Setting aside the twelve-years-thing, Ms Jeffries has written a very convincing relationship between two people whose emotional baggage continually trips them up in their dealings with each other. Dom is used to doing things his own way and playing his cards close to his chest – even with his own family, whom he loves and wants to protect at all costs. But he has to learn that trust is an important part of any relationship and that he needs to open up a little and let people in. Jane needs to learn that Dom is not a carbon copy of her father – a man whose emotional cruelty towards her mother and desire to control Jane’s every action, even from beyond the grave, means that she often shoots first and asks questions later because she sees Dom’s attempts to protect her as controlling.
It’s not untrue to say that Dom is a control freak, but given his background, it’s not surprising. He’d been brought up to the life of a gentleman and had aspirations to study the law, but after being cast off by George, had to make his own way in the world from scratch. Along the way, he had to do some things he’s not proud of which have affected him profoundly, and which, being the sort of man he is, he believes are faults in him and failures that could cause his loved ones to feel differently about him – which is why he hides so much of himself from them.
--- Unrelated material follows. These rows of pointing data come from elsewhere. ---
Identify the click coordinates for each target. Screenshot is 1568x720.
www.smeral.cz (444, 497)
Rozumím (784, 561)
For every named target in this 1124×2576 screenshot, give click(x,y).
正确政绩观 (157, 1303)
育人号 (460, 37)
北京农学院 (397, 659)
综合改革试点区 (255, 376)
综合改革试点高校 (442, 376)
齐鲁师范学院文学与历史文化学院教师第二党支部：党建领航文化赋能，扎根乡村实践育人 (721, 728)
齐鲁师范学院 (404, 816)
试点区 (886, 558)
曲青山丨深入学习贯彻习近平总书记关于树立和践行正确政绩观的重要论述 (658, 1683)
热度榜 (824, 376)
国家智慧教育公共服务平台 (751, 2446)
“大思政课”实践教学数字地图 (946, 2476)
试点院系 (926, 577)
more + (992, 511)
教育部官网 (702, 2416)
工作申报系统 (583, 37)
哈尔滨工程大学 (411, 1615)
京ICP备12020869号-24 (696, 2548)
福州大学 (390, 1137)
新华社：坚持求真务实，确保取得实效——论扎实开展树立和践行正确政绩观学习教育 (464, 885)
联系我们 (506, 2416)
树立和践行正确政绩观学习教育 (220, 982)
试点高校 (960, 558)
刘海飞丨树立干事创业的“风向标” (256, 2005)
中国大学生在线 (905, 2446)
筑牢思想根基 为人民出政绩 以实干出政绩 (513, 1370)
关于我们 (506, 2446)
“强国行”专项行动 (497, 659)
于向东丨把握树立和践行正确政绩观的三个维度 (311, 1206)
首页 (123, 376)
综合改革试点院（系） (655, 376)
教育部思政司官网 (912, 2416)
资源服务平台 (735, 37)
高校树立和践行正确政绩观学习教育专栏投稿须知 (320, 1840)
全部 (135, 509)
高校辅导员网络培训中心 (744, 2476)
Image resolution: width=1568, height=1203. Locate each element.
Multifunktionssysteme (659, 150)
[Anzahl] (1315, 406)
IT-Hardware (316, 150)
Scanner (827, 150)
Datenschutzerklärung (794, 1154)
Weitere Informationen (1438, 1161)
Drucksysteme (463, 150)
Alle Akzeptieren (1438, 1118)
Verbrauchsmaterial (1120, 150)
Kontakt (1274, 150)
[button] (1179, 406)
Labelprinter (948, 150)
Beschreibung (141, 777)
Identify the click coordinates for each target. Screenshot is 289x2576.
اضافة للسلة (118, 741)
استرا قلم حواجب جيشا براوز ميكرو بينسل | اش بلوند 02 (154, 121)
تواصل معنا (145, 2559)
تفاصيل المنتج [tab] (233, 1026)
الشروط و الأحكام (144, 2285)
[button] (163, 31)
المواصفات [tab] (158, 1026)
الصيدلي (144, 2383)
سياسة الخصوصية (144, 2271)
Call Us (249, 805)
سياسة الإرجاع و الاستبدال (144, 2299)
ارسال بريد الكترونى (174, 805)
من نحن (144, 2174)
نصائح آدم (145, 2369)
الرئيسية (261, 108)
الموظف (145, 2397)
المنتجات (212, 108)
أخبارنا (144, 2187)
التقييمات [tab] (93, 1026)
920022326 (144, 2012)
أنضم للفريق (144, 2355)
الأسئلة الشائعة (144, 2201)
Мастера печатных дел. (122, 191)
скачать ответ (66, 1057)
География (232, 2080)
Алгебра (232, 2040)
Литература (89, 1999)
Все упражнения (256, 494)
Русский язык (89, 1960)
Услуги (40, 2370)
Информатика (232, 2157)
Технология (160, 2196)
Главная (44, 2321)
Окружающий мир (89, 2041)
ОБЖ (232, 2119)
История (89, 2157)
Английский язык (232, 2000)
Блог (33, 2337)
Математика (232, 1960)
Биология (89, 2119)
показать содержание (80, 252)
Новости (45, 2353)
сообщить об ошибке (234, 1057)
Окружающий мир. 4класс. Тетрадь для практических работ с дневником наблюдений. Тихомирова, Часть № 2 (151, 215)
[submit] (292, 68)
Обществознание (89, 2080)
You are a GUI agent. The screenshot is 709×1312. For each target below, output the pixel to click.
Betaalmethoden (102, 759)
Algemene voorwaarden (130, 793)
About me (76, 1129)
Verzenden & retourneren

Jane and Dom’s individual hang-ups mean that conflict is never far away, but the last third of the story, in which they both come to see exactly what makes the other person tick, is well done, and shows character growth. I did sometimes think that there was a little too much navel-gazing, though – I understood the first time that Jane’s father was tyrannical and domineering which accounted for her frequent over-reaction to what she perceived as Dom’s controlling tendencies – and didn’t need it explained repeatedly.
Dom, perhaps by virtue of the fact that the reader has known him for four books, is the more well-rounded character of the two, and the one to whom I was more strongly drawn. He’s a noble, honourable and sexy hero, and the sparks between him and Jane literally fly off the page.
If the Viscount Falls is one of the stronger books in this series, and I enjoyed this final outing with The Duke’s Men. If you’ve been following the series, you won’t want to miss out on Dom’s story.